Governor General of Khuzestan
- In office 5 September 2021 – 28 December 2022
- President: Ebrahim Raisi
- Preceded by: Qasem Soleimani Dashtaki
- Succeeded by: Ali-Akbar Hosseini Mehrab

Minister of Agriculture
- In office 3 September 2009 – 15 August 2013
- President: Mahmoud Ahmedinejad
- Preceded by: Mohammad Reza Eskandari
- Succeeded by: Mahmoud Hojjati

Personal details
- Born: 8 August 1959 (age 66) Ahvaz, Pahlavi Iran
- Alma mater: Tarbiat Modares University

Military service
- Branch/service: Revolutionary Committee; Revolutionary Guards;

= Sadeq Khalilian =

Iranian economist and politician

Sadeq Khalilian (صادق خلیلیان; born 8 August 1959) is an Iranian conservative politician who served as the governor of Khuzestan province from 2021 to 2022. He is the former agriculture minister from 2009 to 2013 in the government headed by Mahmoud Ahmedinejad.

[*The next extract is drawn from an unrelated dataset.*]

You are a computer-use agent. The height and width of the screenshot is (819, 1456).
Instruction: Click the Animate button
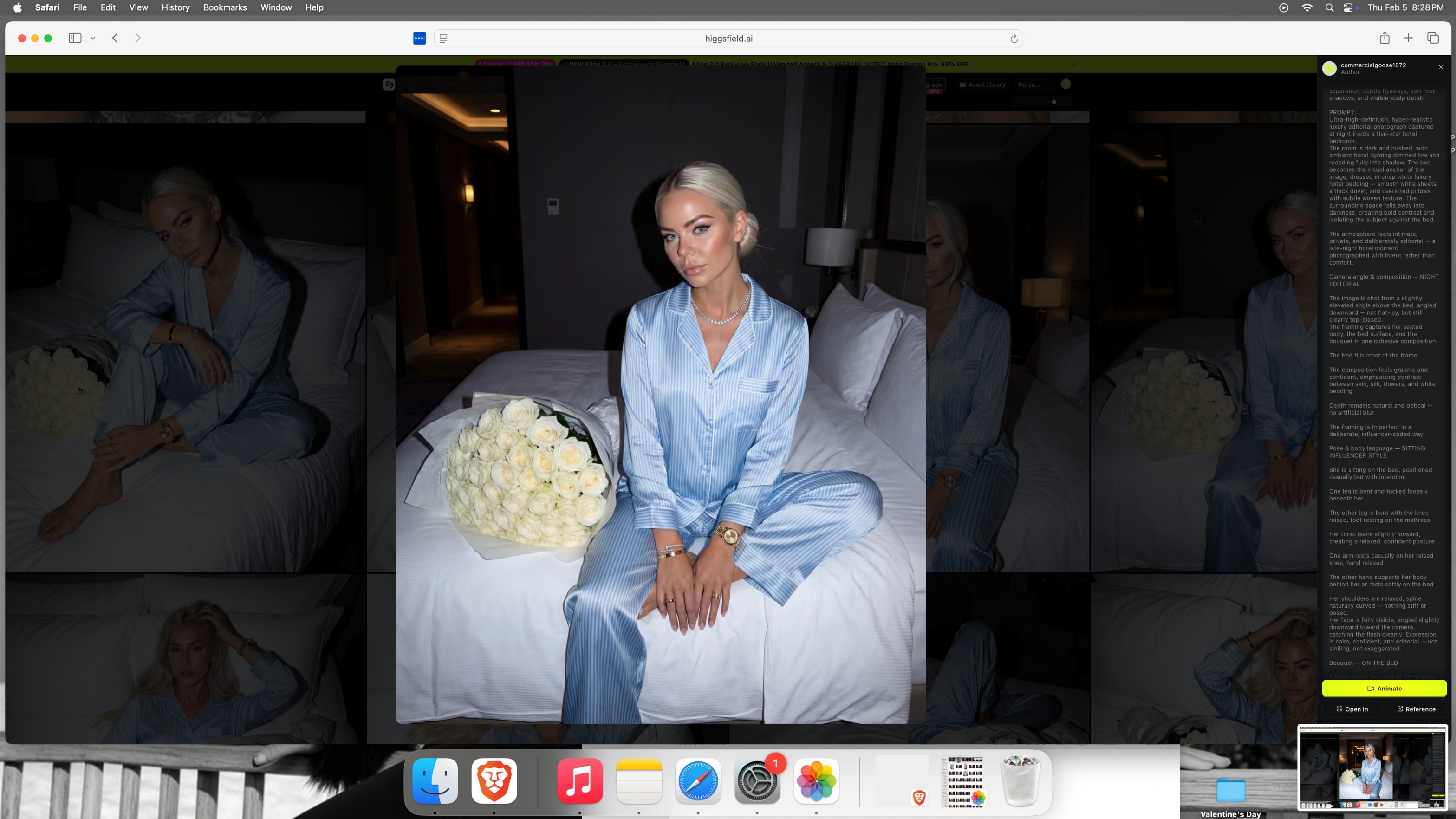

==Early life and education==
Khalilian was born in Ahvaz in the Khuzestan province in 1959. He holds a bachelor's degree from Ahvaz University. He received a PhD in agricultural economy from Tarbiat Modares University in 1996. During his studies, he was a member of the Islamic Association of Students.

==Career==
Khalilian became a member of the Revolutionary Committees and IRGC after graduation. In 1990, he began to work at Tarbiat Modares University's faculty of agriculture as a faculty member. From 1998 to 2000, he served at different administrative positions at the university. Then he served as deputy agriculture minister until 2009. After the presidential elections in 2009, Ahmedinejad nominated Khalilian as agriculture minister. He was approved by the Majlis on 3 September 2009. He won 200 votes in favor and 54 votes against.

Khalilian registered for the 2013 presidential election, but he withdrew his candidacy on 14 May.